Code Monkey home page Code Monkey logo

scraping-ecommerce-websites's Introduction

How to Scrape E-Commerce Websites With Python

Oxylabs promo code

Scraping e-commerce websites is easy with Python and Oxylabs E-Commerce Scraper API. Follow this quick guide to build your e-commerce scraper while utilizing a 1-week free API trial.

See this blog post for a complete tutorial with detailed insights and images.

1. Project setup

First, you’ll have to install Python. Please download it from here.

2. Install dependencies

pip install bs4 requests

3. Import libraries

import requests
from bs4 import BeautifulSoup
from pprint import pprint

4. Retrieve API credentials

Next, you’ll have to log in to your Oxylabs account to retrieve API credentials. If you don’t have an account yet, you can simply sign up for a free trial and go to the dashboard. There, you’ll get the necessary credentials to replace the USERNAME and PASSWORD variables in the code below:

username, password = 'USERNAME', 'PASSWORD'

5. Prepare the payload

url = "https://sandbox.oxylabs.io/products"
payload = {
    'source': 'universal_ecommerce',
    'render': 'html',
    'url': url,
}

6. Send a POST request to the API

response = requests.post(
    'https://realtime.oxylabs.io/v1/queries',
    auth=(username, password),
    json=payload,
)
print(response.status_code)

7. Parse Data

content = response.json()["results"][0]["content"]
soup = BeautifulSoup(content, "html.parser")

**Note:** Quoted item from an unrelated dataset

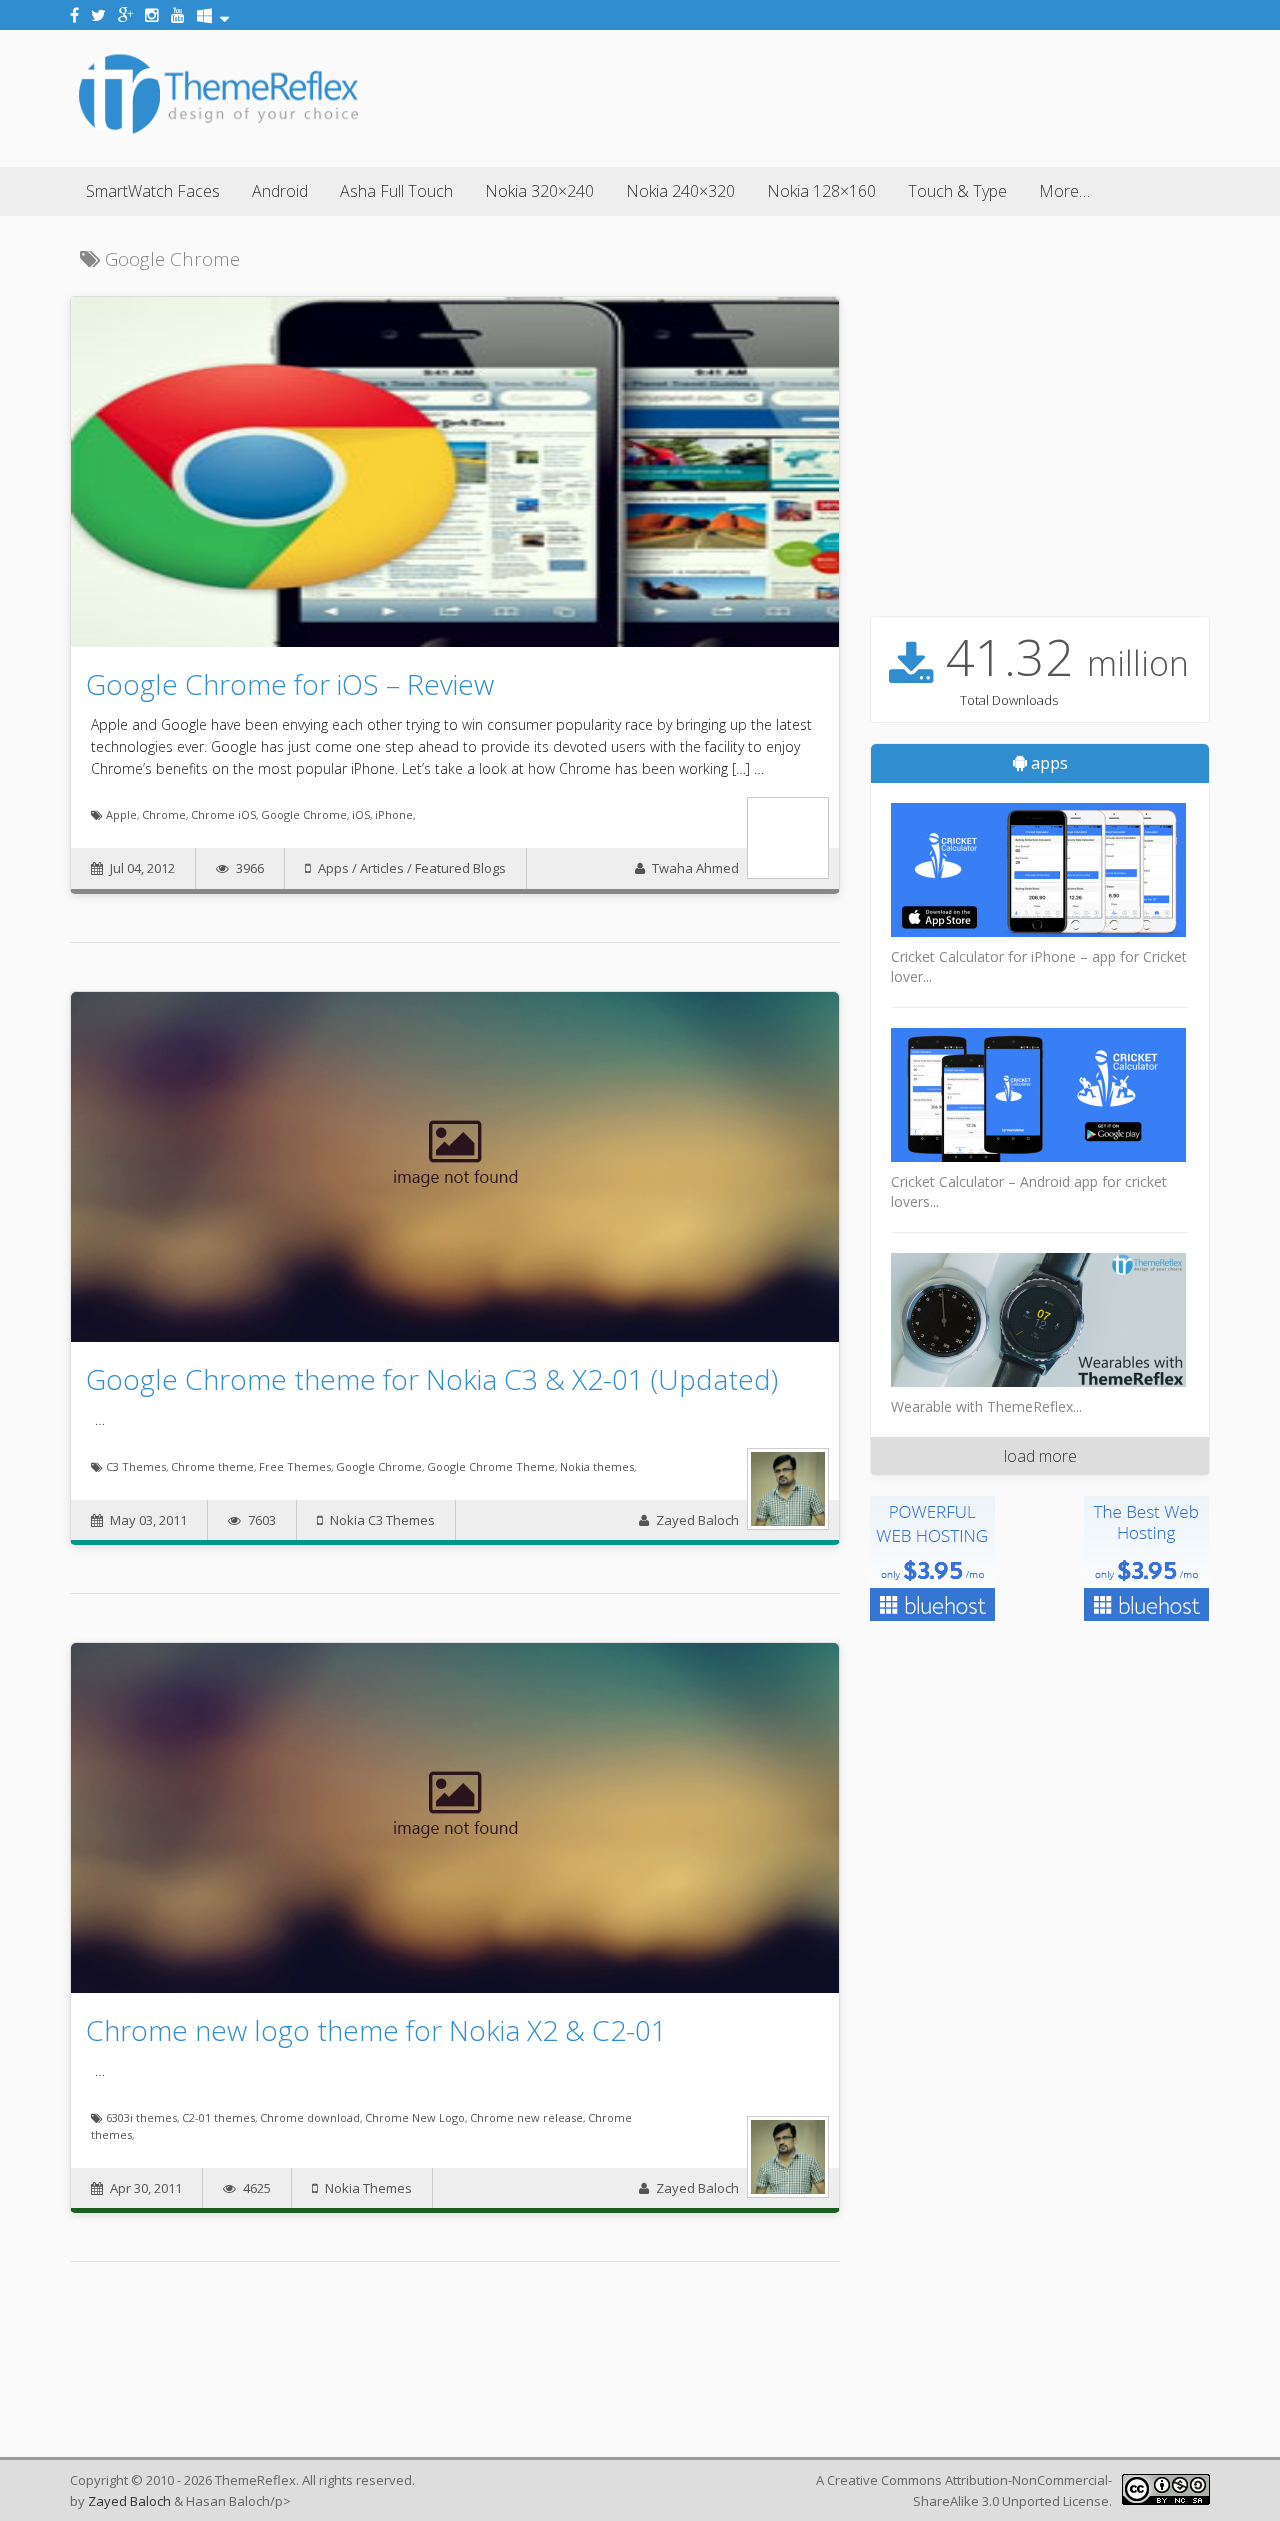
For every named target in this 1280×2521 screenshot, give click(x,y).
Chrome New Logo (415, 2117)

Let's use CSS selectors to select specific elements in the HTML file of https://sandbox.oxylabs.io/products, which you can inspect via Developer Tools on your web browser:

Title

title = soup.find('h4', {"class": "title"}).get_text(strip=True)

Price

price = soup.find('div', {"class": "price-wrapper"}).get_text(strip=True)

Availability

availability = soup.find('p', {"class": ["in-stock", "out-of-stock"]}).get_text(strip=True)

All products

data = []
for elem in soup.find_all("div", {"class": "product-card"}):
    title = elem.find('h4', {"class": "title"}).get_text(strip=True)
    price = elem.find('div', {"class": "price-wrapper"}).get_text(strip=True)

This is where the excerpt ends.